■ Work instruction: The entries need to be copied exactly.

Provided records Block Start

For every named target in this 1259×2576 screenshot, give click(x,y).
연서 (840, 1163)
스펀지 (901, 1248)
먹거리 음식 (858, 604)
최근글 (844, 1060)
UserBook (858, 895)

Provided records Block End

■ Exercise solution:
For every named target in this 1259×2576 screenshot, give click(x,y).
연서 (840, 1163)
스펀지 (901, 1248)
먹거리 음식 (858, 604)
최근글 (844, 1060)
UserBook (858, 895)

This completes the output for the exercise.